As an individual with a disability, having a peer mentor, advisor or coach can be beneficial to you in so many ways. A mentor is able to help you examine barriers and assist in ways to overcome them. Mentors serve as role models, provide information and encouragement, model self-advocacy and self-reliance, answer questions, concerns and frustrations, build trust and help lead you to appropriate services and resources as needed.
One of the best ways to connect with peer advocate or mentor is through a youth peer support and advocacy organization.
Most post-secondary schools offer students the opportunity to connect with a peer mentor who understands some of the complexities of navigating the system of accommodations. Contact the disability services offices at your school for more information.
The NYS Department of Labor (DOL) has career centers located throughout New York State. These centers provide convenient no cost job search services to job-seekers.
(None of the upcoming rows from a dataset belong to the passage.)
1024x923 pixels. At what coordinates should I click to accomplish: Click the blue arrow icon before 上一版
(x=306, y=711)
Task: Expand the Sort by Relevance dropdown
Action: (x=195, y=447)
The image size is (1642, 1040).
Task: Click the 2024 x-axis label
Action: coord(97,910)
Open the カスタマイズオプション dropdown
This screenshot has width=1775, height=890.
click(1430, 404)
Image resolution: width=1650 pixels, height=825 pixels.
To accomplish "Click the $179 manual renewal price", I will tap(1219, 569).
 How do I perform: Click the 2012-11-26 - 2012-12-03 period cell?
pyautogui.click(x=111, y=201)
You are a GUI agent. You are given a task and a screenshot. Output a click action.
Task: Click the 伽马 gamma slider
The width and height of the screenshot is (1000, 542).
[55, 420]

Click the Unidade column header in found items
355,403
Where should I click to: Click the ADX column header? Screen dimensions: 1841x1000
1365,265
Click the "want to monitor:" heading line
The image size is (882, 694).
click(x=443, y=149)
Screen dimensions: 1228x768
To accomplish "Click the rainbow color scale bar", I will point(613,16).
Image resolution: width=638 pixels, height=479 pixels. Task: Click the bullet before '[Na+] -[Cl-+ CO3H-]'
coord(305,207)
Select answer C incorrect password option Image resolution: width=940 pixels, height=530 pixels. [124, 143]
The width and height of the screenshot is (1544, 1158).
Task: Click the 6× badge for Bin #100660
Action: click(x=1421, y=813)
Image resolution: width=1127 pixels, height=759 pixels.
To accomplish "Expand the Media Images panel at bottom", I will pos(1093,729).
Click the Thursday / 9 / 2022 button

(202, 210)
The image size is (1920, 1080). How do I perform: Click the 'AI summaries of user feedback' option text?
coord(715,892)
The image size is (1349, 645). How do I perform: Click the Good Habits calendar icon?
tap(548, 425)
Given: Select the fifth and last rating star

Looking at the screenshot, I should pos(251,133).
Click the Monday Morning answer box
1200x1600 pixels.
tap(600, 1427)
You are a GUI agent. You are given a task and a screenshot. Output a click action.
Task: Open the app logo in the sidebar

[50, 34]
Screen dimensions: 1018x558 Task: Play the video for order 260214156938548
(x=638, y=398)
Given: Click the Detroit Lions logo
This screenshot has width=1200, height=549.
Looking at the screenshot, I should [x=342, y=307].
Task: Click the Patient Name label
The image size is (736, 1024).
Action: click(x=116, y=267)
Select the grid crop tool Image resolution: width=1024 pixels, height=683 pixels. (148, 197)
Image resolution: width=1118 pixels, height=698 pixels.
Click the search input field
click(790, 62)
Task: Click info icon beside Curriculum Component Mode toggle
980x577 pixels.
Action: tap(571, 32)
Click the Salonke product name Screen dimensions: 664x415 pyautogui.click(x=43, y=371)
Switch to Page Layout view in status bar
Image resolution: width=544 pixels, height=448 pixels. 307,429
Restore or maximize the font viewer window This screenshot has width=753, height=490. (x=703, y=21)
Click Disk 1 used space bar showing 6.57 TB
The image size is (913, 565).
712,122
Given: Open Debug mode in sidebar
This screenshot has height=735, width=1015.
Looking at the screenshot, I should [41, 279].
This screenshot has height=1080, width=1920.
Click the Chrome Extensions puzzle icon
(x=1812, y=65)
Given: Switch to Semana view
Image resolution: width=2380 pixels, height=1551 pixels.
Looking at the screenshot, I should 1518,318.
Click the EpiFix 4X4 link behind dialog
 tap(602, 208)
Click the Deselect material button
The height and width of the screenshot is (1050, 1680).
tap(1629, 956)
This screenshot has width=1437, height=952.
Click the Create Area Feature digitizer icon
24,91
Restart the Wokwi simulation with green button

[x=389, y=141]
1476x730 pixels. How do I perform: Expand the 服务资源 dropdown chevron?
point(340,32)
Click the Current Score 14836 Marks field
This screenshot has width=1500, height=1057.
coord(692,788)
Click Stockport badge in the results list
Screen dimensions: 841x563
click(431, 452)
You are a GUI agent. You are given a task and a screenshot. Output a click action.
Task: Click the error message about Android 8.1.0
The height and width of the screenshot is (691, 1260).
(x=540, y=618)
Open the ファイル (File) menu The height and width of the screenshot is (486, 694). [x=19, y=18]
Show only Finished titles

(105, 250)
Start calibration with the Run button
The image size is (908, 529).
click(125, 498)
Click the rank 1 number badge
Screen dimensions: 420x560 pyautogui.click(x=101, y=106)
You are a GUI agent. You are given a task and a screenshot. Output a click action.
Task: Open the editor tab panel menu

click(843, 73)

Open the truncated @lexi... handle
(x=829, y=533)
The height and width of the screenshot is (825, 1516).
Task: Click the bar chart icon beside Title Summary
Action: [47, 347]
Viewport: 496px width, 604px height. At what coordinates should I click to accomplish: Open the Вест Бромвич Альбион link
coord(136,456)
Services include: career counseling; skills assessment; resume development; career workshops (such as job search strategies, networking, interview skills, etc.); computer and internet access; computer workshops; Adult Basic Education/English as a Second Language; phones, faxes and copiers; career resource library; job search resources and job placement assistance; vocational classroom training for those that qualify; financial aid for training; online Talent Bank; access to qualified service providers; and referrals to other educational, training and social services. The department's career center website has a career center locator tool that uses zip codes to locate a center closest to where you live.Many career centers have disability resource coordinators. Contact information for all career centers and disability resource coordinators are available in our mapping tool.
Adult Career and Continuing Education Services-Vocational Rehabilitation (ACCES-VR) starts with the presumption that all individuals with disabilities can benefit from vocational rehabilitation services and should have opportunities to work in jobs integrated within their communities. Vocational rehabilitation counselors guide individuals through service programs they need to reach their employment goal.
The New York State Mentoring Program launched in the fall of 2015 as part of a comprehensive focus to counter unmet need for underserved children in our state.
This program was born from the remarkable vision of the Honorable Matilda Raffa Cuomo, who initially chaired the committee that established the nation’s first school-based, one-to-one mentoring program operating from 1987 until 1995. The program successfully screened and trained volunteers and matched them with children in local communities to improve high school graduation rates.
In 2015, Governor Cuomo reaffirmed the State’s commitment to mentoring by creating the New York Mentoring Program, chaired pro bono by Mrs. Cuomo. The program will connects private sector and nonprofit partners with schools that struggle to provide for underserved youth and that are focused on high need communities.